To illustrate, the first receive time may correspond to an
estimated receive time of the first packet 132 if the first packet
132 had not been delayed or lost.
[0059] The analyzer 122 may process a packet based on a receive
timestamp associated with the packet, the buffer delay, a buffer
timeline, and a last played packet, as described herein. The buffer
delay may correspond to a threshold time that a packet is to be
stored in the buffer 126. For example, the buffer delay may
indicate a first threshold time (e.g., 5 milliseconds). A packet
may be received at a first receive time (e.g., 1:00:00.000 PM). A
receive timestamp indicating the first receive time may be
associated with the packet. A second time (e.g., 1:00:00.005 PM)
may correspond to a sum of the first receive time indicated by the
receive timestamp and the buffer delay. The packet may be processed
at or subsequent to the second time.
[0060] The buffer timeline may indicate a next packet to be
processed. For example, the buffer timeline may indicate a sequence
number of a particular packet that was most recently processed from
the buffer 126 or for which an erasure was most recently played. To
illustrate, the analyzer 122 may update the buffer timeline to
indicate a first sequence number of a packet in response to
processing the packet from the buffer 126, processing a partial
copy of the packet from the buffer 126, or playing an erasure
corresponding to the packet. In this example, the analyzer 122 may
determine a next sequence number of the next packet to be processed
based on the sequence number (e.g., the first sequence number)
indicated by the buffer timeline.
[0061] The last played packet may indicate the particular packet
that was most recently processed from the buffer 126. Processing
the particular packet from the buffer 126 may include processing
the particular packet from the buffer 126 or processing a partial
copy of the particular packet from the buffer 126. The analyzer 122
may update the last played packet to indicate a first sequence
number of a packet in response to processing the packet from the
buffer 126 or processing a partial copy of the packet from the
buffer 126.

--------------------------------------------------

(What needs to be done) Reproduce the packet buffer passage above word for word, from start to finish.

(Given information)

--------------------------------------------------

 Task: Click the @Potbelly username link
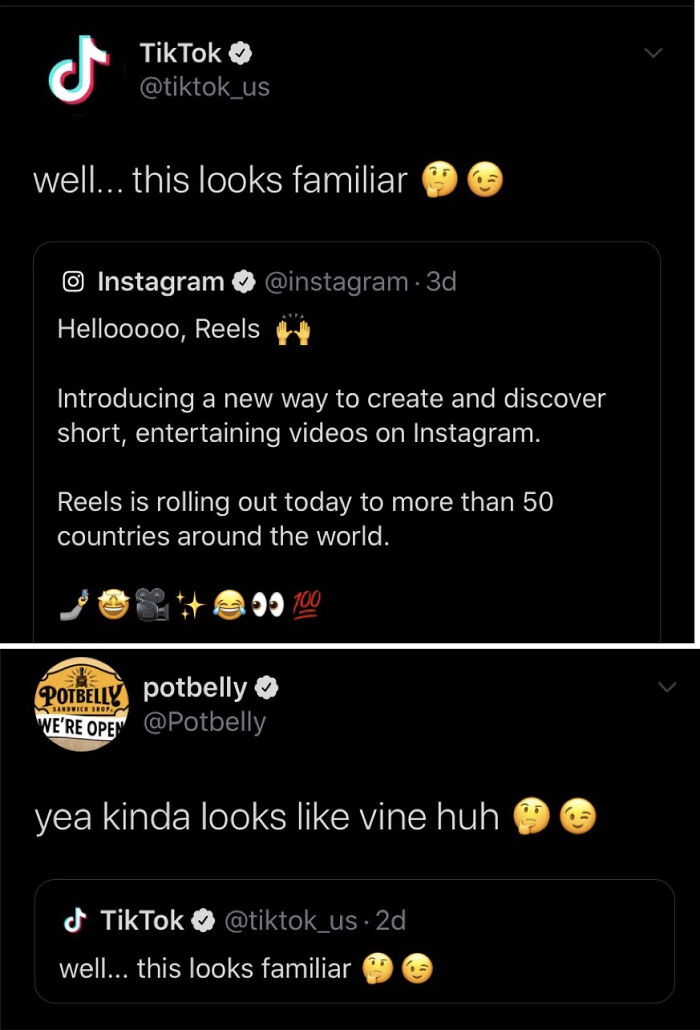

--------------------------------------------------

(Result)
To illustrate, the first receive time may correspond to an
estimated receive time of the first packet 132 if the first packet
132 had not been delayed or lost.
[0059] The analyzer 122 may process a packet based on a receive
timestamp associated with the packet, the buffer delay, a buffer
timeline, and a last played packet, as described herein. The buffer
delay may correspond to a threshold time that a packet is to be
stored in the buffer 126. For example, the buffer delay may
indicate a first threshold time (e.g., 5 milliseconds). A packet
may be received at a first receive time (e.g., 1:00:00.000 PM). A
receive timestamp indicating the first receive time may be
associated with the packet. A second time (e.g., 1:00:00.005 PM)
may correspond to a sum of the first receive time indicated by the
receive timestamp and the buffer delay. The packet may be processed
at or subsequent to the second time.
[0060] The buffer timeline may indicate a next packet to be
processed. For example, the buffer timeline may indicate a sequence
number of a particular packet that was most recently processed from
the buffer 126 or for which an erasure was most recently played. To
illustrate, the analyzer 122 may update the buffer timeline to
indicate a first sequence number of a packet in response to
processing the packet from the buffer 126, processing a partial
copy of the packet from the buffer 126, or playing an erasure
corresponding to the packet. In this example, the analyzer 122 may
determine a next sequence number of the next packet to be processed
based on the sequence number (e.g., the first sequence number)
indicated by the buffer timeline.
[0061] The last played packet may indicate the particular packet
that was most recently processed from the buffer 126. Processing
the particular packet from the buffer 126 may include processing
the particular packet from the buffer 126 or processing a partial
copy of the particular packet from the buffer 126. The analyzer 122
may update the last played packet to indicate a first sequence
number of a packet in response to processing the packet from the
buffer 126 or processing a partial copy of the packet from the
buffer 126.